Posie was observing from a side-room, through a two-way
mirror. Oats had gone for the night.

Two uniformed bobbies stood sentry at the door of the
interview room, and Mr Blake was sitting upright with some difficulty on one of
the regulation hard wooden chairs. His green velvet jacket looked crushed and
soiled, and there were horrible-looking stains over his white dress-shirt.

‘What’s in it for me?’ he slurred, clutching at the table to
steady himself.

His face looked sweatier and paler than the last time Posie
had seen him, and it occurred to her that Mr Blake must be very, very drunk
indeed. Even by his standards. She grinned: the moonshine Len had bought had
obviously done the trick.

Inspector Lovelace sighed. He was not a man to enter into
bargains, and he did things by the book. ‘Nothing is in this for you, I’m
afraid, apart from the knowledge that you are being a good, law-abiding
citizen. Helping the police with their enquiries.’

Mr Blake squinted at him. He was having trouble focusing.

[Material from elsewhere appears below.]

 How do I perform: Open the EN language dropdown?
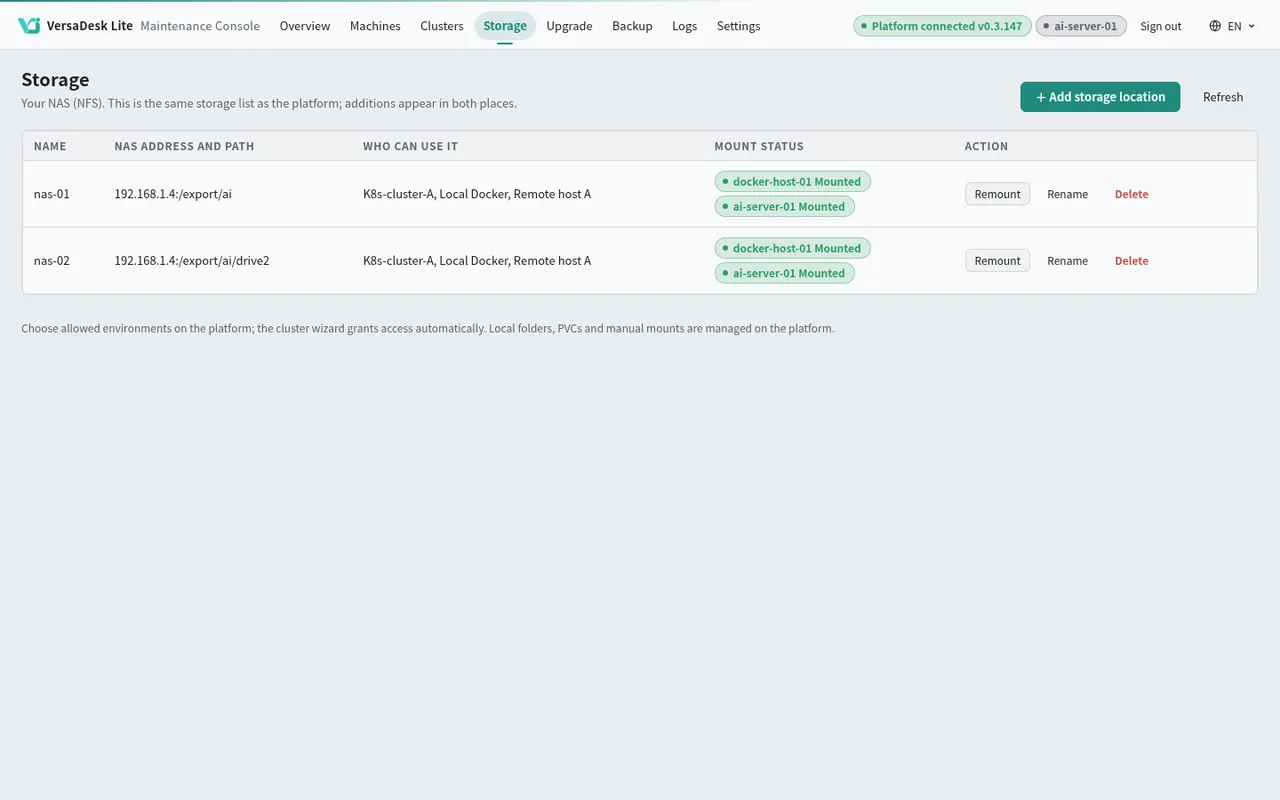(1232, 26)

‘I still don’t understand why I’m here. What have I done
exactly? What grounds have you arrested me on? I’ve been here almost
twenty-four hours!’

Without knowing it, Mr Blake was asking a very good question.
Posie felt Inspector Lovelace’s unease. By law he only had another twelve hours
to hold Mr Blake in custody, unless he charged Blake with something concrete.
And there was nothing really to charge him with, so he was probably going to
have to let him walk free. Inspector Lovelace remained calm, however, crossing
his arms authoritatively:


Withholding evidence
. That’s the official charge,
anyway. But it doesn’t look good for you, Blake, let me tell you. We picked you
up at the
La Luna
club last night, where the body of one of your theatre
employees was found murdered, and another employee was murdered only two days
ago in strange circumstances. How do I know you’re not somehow responsible for
both murders? I’m looking into it now, investigating the evidence. Chances are
you’ll hang for this, Blake. I’ve got another missing girl on the cards as well
– your Wardrobe Mistress, Dolly Price – remember her? If she turns up murdered
too it’s likely going to be the final nail in your coffin.’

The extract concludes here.